Moira swallowed. She’d worked at a pet store in town for the last decade; they specialized in exotic pets, mostly lizards, birds, and snakes. They also ran a rescue out of the store, taking in other people’s abandoned pets.
She always acted entirely sympathetic when someone came to surrender their pet with a sob story of how they couldn’t keep them. Silently, she’d recite the usual litany: don’t buy a one-foot snake if you can’t take care of a ten-foot snake. Don’t buy a bird that lives to 75 if you’re 65. Don’t take on a life you can’t take care of.
But she literally couldn’t keep him. She couldn’t go on the run with a boa constrictor that weighed half what she did.
“I’m going to be back by March. It’s not gonna take that long to scare the hell out of the aunts.”
“On the off chance something goes wrong because, let’s face it, it’s you. What then?”
“I don’t have that much bad luck.”
“You flee to Bermuda and get in a taxi cab that belongs to the son of the leader of the biggest coven on the island.”
She’s spun around. “Considering that the coven runs all the taxi cabs on the island, my odds of that happening were actually extremely high.”

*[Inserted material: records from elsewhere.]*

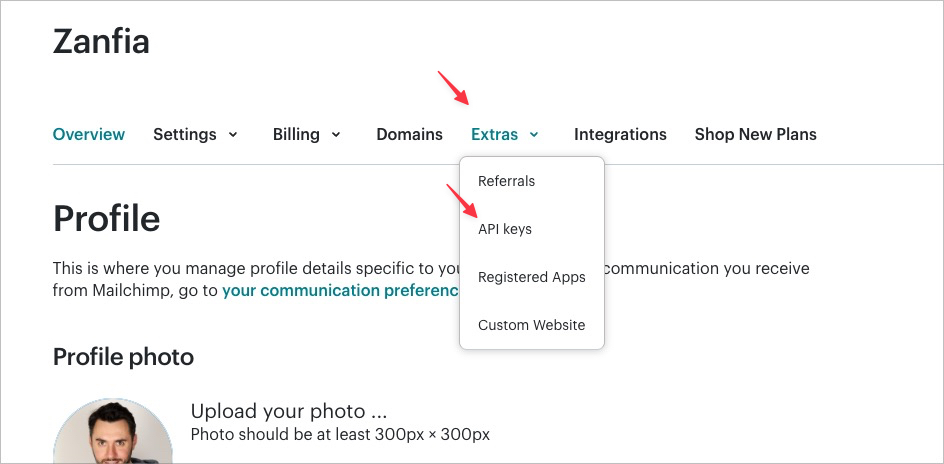Click the Settings tab label
The image size is (944, 464).
[185, 134]
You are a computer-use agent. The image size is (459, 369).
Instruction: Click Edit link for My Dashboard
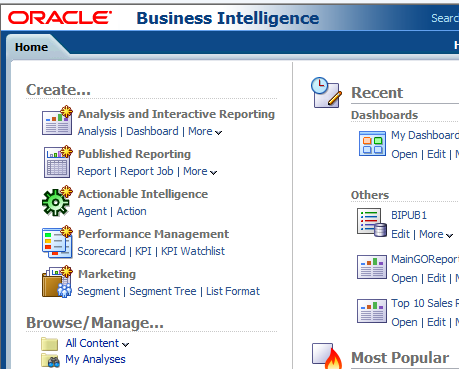pos(436,154)
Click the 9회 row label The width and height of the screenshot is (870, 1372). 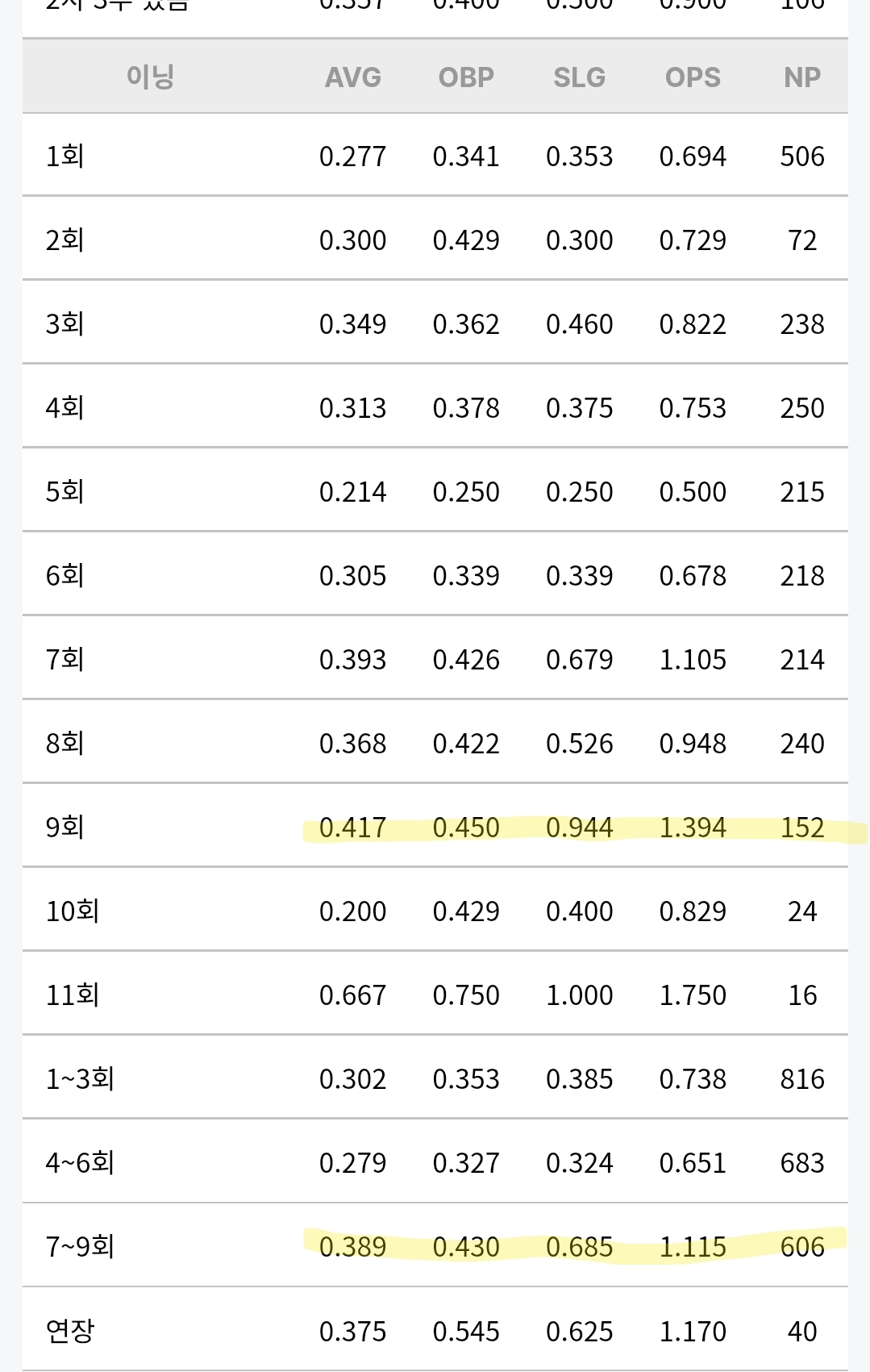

“Moira, I am not going to touch your snake. Everyone has a line in the sand. You’re not going to marry Doofus What’s-his-name. I’m not going to touch that snake.”
“Call the store in March and tell them—“ God, Larry would never forgive her. But he would be sincerely sympathetic. “Tell them I’m gone. He’ll have to rehome him.”
She turned back to the glass and resisted tapping on it. The only problem with keeping reptiles was that you couldn’t squeeze the life out of them when you wanted to say goodbye. Especially because that might provoke them to try and squeeze the life out of you in return.
“I’d add snakes to the list of dangers to look out for,” Cecelia said as she followed Moira into the hall, “but you’d probably just adopt one of them and then die of poison.”
“They don’t have poison. They have venom. And there are only two venomous snakes in Appalachia. The vast majority are harmless. And so cute.”
“I can’t help pointing out you have an unusual relationship with dangerous predators. You wouldn’t know a safe choice if it didn’t bite you in the ass.”
“Marriage to a complete stranger who can’t stop talking about how much he hopes black hair is a dominant trait so our babies will look like him is not the safe choice.”
Fire flared in Cecelia’s eyes. “Oh yeah, screw him.”
Moira handed her cousin the keys to her apartment and a stack of credit cards. She’d been withdrawing cash on every grocery run for a month. Just like time, she didn’t have as much as she wanted, but it would have to be enough. “Hide these somewhere.”
Wordlessly, Cecelia put them in her purse and handed her a wad of cash.
“Don’t.”
“It’s nothing, just $80. If I’d known I was abetting a fugitive, I would have stopped by an ATM.”
Moira pulled her aunt into a hug and pushed her suitcase to the door.
She paused on the threshold, calling herself ten kinds of crazy. Doofus What’s-his-name wasn’t that bad. He was just extremely dedicated to the rebuild-the-magic project and extremely deferential to her aunts.
“Plus, he didn’t like snakes.”
She looked back once at the glass in the corner, where one lump of a giant snake was all that was left of the most important relationship in her life.
Then she waved to her aunt as she floated her suitcase down the stairs with a blast of magic.